What exactly is “Low-Level” Waste?

The term “low-level” refers to how the waste was created rather than how radioactive it is. It includes items that have become contaminated with radioactive material or have become radioactive by neutron activation.

Common examples handled by the state include medical and lab supplies, including used syringes, swabs, medical tubes, or laboratory tissues; industrial gear that has been contaminated, like shoe covers, clothing, rags, mops, or filters; and certain equipment, tools, and system maintenance byproducts can also be classified as Low-Level Radioactive Waste.

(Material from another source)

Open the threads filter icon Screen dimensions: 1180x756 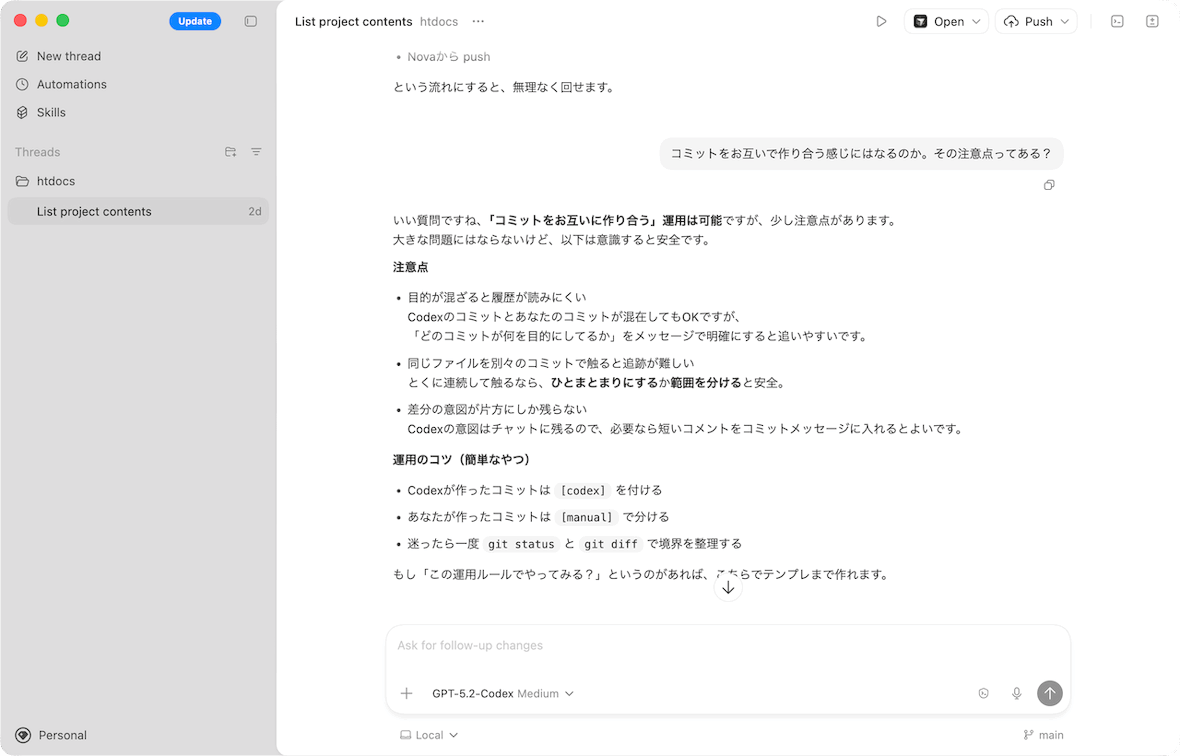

Storage and transportation

Radioactivity in these items can range from just above natural background levels to very high levels (such as parts from inside a nuclear reactor vessel). Because of this, the disposal and transportation process is strictly controlled:

Waste is often stored at the hospital or power plant until it decays naturally or until there is enough for a shipment to an authorized disposal facility.

Once ready, the waste is packed into specialized containers approved by the Department of Transportation and shipped to a licensed disposal site, such as the one in Utah’s West Desert.

Utah’s specific oversight

Because Utah is an NRC Agreement State, our own state scientists and inspectors—not federal agents—are the primary boots-on-the-ground overseeing these operations.

Utah is licensed to accept Class A waste—the most common category—and receives shipments from all over the United States. Class A is the least radioactive and least hazardous classification designated by the NRC

By state law, Utah does not accept the more highly radioactive “Class B” or “Class C” commercial waste.